NOTE: The following is __NOT__ written as the list owner. The list
owner merely coincidentally, accidentally, nay, freakishly happens to
hold similar views...(surprise!).
In <199709222046.12986.hridil.ifi.uio.no at ifi.uio.no>, on 09/22/97
at 02:02 PM, Ola Fosheim Gr stad <olag at ifi.uio.no> said:
>caliban at darklock.com (Caliban Tiresias Darklock) wrote:
>>It's a double-edged sword; if you do battle with the critics, it
>>consumes a lot of time and energy. If you ignore them, they can
>>undermine your efforts drastically. There's a happy medium in there
>>somewhere, but I haven't found it yet.
>I think all message-based discussions formus (fora?) (news, bbs,
>mailinglists) are hampered with the very segmented and shortsighted
>"structure" of the dialog. Sometimes I believe that a moderated
>mailinglist with formal rules would be more constructive and
I won't argue with the value of an edited forum, with the editing
occuring either by moderation of content during the discussion, or
during collection after the fact. There are currently two projects
underway to assist in this area. Bother are after-the-fact as vs
pro-active. One is to provide a threaded, web-browsable, searchable
interface to past list traffic, and the other is to form summaries of
past threads, their outcomes, major points, models used etc. <<Major
kudos to the people working on both>>
At this stage in the list's life I'm averse to attempting anything
like pro-active moderation or requesting greater format and topic
concensus from the membership. When membership and traffic levels
increase enough (5x?), it may be warranted. Until then the problem as
always is the list dieing in its own silence -- I've seen far to many
other promising lists go down the same chute. Once you get a traffic
lag of more than a couple days the potential for the list to die
purely on the basis of its having been "forgotten" as the default
venue of topic X is present.
>What really annoys me is the inability of a thread to stay focused on
>one issue. It often ends up with someone taking an example too
>literally, or making the worst assumption possible about an unclear
>sentence, or forgetting the original premises for the discussion.

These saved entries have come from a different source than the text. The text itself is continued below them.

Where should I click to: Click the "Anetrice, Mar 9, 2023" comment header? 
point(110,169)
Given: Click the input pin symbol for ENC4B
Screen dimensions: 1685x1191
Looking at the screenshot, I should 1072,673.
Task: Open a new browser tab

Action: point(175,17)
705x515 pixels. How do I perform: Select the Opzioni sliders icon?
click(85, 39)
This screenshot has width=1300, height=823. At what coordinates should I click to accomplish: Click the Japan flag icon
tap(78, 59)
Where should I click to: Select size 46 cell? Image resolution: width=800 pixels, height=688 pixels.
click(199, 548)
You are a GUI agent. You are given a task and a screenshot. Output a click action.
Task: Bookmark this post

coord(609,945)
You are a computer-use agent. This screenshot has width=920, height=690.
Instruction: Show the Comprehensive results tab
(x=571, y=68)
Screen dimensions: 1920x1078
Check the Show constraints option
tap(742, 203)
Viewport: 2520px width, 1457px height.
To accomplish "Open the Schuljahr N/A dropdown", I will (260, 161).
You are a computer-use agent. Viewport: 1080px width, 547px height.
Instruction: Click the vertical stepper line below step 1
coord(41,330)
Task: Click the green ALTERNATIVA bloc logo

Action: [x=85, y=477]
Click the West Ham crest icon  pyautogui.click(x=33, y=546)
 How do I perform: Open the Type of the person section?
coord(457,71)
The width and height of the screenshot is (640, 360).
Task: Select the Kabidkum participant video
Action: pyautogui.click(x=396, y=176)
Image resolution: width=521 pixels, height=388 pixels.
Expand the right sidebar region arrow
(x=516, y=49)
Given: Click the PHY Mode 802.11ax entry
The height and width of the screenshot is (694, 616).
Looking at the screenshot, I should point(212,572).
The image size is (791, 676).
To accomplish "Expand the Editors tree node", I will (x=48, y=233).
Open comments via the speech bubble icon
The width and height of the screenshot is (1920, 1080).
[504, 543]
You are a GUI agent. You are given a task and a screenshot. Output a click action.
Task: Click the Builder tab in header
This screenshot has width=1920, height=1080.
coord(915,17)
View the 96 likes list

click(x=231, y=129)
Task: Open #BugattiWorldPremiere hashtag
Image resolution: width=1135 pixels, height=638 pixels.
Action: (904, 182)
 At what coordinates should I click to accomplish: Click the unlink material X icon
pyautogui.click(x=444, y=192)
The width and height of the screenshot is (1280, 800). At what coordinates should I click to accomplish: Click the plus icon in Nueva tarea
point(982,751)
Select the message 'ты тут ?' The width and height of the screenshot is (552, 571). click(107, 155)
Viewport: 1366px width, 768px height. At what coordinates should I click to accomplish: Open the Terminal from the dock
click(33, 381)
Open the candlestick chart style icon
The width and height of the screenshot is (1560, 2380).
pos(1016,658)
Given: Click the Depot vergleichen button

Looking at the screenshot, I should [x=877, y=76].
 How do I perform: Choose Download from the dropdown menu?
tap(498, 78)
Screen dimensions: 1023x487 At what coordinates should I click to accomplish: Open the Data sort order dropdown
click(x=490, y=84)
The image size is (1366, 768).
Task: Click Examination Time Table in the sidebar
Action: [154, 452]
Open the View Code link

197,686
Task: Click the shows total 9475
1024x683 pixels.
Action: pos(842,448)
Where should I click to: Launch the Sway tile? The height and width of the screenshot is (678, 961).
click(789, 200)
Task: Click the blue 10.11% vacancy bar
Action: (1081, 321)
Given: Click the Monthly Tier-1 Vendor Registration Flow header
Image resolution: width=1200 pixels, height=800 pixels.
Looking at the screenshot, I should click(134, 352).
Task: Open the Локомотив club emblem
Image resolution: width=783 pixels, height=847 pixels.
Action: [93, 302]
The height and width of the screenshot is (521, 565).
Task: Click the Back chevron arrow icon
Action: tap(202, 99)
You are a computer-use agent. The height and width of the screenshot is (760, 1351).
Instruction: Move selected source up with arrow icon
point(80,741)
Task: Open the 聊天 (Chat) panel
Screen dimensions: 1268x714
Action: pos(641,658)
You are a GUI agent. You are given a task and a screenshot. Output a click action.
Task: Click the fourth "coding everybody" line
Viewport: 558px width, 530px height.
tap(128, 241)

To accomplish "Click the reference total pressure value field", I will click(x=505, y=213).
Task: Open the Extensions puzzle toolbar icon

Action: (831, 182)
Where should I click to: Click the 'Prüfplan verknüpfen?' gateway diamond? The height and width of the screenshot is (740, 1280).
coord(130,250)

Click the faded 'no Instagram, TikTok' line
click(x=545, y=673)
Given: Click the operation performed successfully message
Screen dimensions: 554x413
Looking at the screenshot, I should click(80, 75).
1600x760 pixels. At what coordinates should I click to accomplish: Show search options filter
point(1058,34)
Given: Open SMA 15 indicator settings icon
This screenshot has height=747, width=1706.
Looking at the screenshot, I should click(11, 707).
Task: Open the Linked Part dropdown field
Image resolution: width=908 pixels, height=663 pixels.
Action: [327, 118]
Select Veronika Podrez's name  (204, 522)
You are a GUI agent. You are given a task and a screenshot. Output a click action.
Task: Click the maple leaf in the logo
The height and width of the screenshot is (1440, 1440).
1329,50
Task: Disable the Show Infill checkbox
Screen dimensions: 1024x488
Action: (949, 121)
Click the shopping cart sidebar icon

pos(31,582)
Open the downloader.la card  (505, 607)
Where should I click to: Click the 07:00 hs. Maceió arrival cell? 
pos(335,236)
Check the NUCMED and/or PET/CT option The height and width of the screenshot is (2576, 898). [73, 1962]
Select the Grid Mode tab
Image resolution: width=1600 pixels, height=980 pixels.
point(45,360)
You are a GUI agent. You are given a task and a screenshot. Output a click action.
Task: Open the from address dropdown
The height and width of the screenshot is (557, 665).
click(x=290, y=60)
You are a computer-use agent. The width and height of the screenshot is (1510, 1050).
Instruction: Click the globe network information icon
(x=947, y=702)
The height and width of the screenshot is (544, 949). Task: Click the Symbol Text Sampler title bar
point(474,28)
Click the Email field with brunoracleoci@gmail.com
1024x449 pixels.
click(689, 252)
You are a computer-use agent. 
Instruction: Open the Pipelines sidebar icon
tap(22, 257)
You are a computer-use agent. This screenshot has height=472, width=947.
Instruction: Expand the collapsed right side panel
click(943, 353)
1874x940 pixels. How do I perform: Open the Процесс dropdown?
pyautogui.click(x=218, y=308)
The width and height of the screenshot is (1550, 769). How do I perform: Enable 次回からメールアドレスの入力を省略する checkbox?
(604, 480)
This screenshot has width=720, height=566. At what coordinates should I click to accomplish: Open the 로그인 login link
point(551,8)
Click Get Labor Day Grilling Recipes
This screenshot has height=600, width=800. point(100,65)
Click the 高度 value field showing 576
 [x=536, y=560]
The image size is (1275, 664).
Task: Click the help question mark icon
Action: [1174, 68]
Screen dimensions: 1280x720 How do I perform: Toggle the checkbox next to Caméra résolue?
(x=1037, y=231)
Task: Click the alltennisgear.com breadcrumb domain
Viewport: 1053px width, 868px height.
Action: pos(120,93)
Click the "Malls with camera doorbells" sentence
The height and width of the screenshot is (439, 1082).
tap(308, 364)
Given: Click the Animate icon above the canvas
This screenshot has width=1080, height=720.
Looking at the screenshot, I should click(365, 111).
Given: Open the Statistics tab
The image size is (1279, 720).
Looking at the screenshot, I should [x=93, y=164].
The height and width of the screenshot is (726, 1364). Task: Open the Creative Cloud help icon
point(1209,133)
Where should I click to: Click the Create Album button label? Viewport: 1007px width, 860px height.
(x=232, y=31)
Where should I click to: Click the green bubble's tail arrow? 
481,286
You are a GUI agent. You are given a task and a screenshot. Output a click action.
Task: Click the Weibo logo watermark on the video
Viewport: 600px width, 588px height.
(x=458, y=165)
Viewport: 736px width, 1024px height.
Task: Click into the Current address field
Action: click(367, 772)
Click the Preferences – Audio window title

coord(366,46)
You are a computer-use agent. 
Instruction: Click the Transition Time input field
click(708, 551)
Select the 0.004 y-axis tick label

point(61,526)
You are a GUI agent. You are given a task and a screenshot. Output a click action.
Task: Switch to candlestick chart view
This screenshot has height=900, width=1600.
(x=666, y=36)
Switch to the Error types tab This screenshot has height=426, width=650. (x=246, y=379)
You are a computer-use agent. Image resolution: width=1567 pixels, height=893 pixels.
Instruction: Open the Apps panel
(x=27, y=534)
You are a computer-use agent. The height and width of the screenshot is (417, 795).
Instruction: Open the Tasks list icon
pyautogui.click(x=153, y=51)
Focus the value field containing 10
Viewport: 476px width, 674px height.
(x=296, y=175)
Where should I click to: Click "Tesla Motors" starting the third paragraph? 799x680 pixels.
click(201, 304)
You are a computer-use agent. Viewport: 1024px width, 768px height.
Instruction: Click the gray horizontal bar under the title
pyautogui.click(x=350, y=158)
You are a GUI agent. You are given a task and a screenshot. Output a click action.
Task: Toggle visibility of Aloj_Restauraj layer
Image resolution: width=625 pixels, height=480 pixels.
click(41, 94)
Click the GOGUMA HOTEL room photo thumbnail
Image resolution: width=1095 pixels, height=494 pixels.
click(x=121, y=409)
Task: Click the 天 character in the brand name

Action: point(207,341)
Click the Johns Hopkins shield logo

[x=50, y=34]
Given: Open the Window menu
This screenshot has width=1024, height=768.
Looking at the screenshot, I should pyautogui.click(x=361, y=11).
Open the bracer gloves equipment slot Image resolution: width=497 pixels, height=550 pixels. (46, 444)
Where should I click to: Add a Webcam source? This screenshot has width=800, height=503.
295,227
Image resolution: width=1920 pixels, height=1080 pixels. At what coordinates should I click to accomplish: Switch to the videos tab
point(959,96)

>Still worse is that these offsprings, by their agressive nature,
>attracts so much attention that the original topic drowns completely.
>Quite often these offsprings manouver themselves to the same old dead
>end flame topics.
There are two ways to approach such:
1) Attempt to establish agreement up front with the other members of
the thread to limit discussion to a stated narrow theme.
2) Have the thread topic definer champion the exact point he wishes
to discuss, and attempt to keep at least one portion of the thread
focussed on that specific aspect.
I'm not fond of #1. I generally find that it stifles more signal than
it creates. It specifically tends to stifle cross-pollination which I
consider invaluable in a venue like this.
#2 is what Caliban is attempting now with his interface thread. He's
struggling to keep the conversation focussed on his specific point.
It can be tough, and I don't envy him. I suspect he'd more more
successful letting the thread fract, and then ensuring that there
remains a core dedicated to his pet topic. This is the technique I've
found most successful.
My general approach to this is to reply to any post on the thread as a
new post, treating it on its own merits. This fosters increased
discussion and general signal content. I then write a second seperate
reply to the same post picking out those aspects which pertain to my
pet theme, emphasising them as need be, and moving the pet theme
forward in a post which *ONLY* contains that pet theme. This provides
a post which ONLY deals with my pet theme, helping to ensure that any
replies are also purely devoted to my pet theme, thus creating a solid
core of discussion on my pet theme as vs the theme diaspora.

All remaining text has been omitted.